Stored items
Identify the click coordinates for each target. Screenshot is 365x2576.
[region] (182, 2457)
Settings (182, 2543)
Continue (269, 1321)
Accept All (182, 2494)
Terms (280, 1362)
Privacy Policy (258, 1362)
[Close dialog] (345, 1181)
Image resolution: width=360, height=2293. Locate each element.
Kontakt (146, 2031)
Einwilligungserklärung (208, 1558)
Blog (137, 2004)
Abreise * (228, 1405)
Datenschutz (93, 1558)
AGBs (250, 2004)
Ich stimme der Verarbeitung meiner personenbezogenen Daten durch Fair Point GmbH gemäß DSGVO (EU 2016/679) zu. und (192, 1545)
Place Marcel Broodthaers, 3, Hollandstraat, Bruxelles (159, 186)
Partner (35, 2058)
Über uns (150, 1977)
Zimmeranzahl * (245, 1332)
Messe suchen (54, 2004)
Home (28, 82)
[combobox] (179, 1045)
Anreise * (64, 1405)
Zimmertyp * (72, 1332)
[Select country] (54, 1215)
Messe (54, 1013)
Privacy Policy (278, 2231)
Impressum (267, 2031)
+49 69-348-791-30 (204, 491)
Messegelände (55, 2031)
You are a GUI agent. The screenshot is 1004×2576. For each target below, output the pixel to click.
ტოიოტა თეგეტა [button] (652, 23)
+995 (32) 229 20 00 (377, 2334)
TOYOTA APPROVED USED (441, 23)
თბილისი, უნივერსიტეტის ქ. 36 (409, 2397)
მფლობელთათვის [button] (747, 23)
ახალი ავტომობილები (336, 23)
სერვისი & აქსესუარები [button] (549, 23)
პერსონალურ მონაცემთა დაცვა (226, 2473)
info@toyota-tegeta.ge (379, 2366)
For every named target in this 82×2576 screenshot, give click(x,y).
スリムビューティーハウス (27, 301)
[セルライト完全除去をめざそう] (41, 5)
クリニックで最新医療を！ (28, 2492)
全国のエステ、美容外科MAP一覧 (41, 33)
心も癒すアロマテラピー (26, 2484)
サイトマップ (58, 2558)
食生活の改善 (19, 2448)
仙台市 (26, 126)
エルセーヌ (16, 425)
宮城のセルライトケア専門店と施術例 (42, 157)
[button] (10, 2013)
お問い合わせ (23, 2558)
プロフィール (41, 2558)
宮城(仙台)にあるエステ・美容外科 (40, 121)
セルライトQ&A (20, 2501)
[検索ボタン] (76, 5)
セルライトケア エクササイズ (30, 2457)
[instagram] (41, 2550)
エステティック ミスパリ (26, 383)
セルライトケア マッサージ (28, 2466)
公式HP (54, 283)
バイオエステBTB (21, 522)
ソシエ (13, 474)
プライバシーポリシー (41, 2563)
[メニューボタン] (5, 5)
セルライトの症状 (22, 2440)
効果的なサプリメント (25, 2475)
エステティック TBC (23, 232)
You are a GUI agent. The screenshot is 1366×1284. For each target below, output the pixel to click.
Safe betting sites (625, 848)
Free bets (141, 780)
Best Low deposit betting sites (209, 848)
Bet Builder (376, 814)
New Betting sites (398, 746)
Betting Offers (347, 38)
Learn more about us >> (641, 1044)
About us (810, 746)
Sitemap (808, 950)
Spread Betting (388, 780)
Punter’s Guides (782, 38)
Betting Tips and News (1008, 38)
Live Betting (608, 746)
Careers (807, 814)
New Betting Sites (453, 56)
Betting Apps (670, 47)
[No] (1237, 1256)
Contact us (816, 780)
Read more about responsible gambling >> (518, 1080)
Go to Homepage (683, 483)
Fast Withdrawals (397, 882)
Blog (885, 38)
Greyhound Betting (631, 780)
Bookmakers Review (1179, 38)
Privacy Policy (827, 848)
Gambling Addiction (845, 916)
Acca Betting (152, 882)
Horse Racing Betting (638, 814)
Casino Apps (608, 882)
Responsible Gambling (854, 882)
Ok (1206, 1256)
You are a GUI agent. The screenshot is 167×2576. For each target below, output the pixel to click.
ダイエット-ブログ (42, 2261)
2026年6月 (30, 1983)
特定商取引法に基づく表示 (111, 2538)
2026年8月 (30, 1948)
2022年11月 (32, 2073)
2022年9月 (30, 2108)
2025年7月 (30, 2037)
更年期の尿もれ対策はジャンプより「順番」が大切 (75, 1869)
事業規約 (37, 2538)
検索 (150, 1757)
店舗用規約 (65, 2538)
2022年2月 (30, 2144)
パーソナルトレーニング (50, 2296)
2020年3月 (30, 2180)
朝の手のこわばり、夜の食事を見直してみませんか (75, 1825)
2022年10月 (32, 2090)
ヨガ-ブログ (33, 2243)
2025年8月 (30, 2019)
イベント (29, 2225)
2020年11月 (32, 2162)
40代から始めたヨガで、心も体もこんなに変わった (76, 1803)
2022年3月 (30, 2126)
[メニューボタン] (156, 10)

ASSIGNED TASK:
Would you please repeat exactly the lines above, starting at the line with "[セルライト完全除去をめざそう] (41, 5)" and stopping at the line with "Bet Builder (376, 814)", both included?

SOLVED PROBLEM:
[セルライト完全除去をめざそう] (41, 5)
クリニックで最新医療を！ (28, 2492)
全国のエステ、美容外科MAP一覧 (41, 33)
心も癒すアロマテラピー (26, 2484)
サイトマップ (58, 2558)
食生活の改善 (19, 2448)
仙台市 (26, 126)
エルセーヌ (16, 425)
宮城のセルライトケア専門店と施術例 (42, 157)
[button] (10, 2013)
お問い合わせ (23, 2558)
プロフィール (41, 2558)
宮城(仙台)にあるエステ・美容外科 (40, 121)
セルライトQ&A (20, 2501)
[検索ボタン] (76, 5)
セルライトケア エクササイズ (30, 2457)
[instagram] (41, 2550)
エステティック ミスパリ (26, 383)
セルライトケア マッサージ (28, 2466)
公式HP (54, 283)
バイオエステBTB (21, 522)
ソシエ (13, 474)
プライバシーポリシー (41, 2563)
[メニューボタン] (5, 5)
セルライトの症状 (22, 2440)
効果的なサプリメント (25, 2475)
エステティック TBC (23, 232)
You are a GUI agent. The screenshot is 1366×1284. For each target below, output the pixel to click.
Safe betting sites (625, 848)
Free bets (141, 780)
Best Low deposit betting sites (209, 848)
Bet Builder (376, 814)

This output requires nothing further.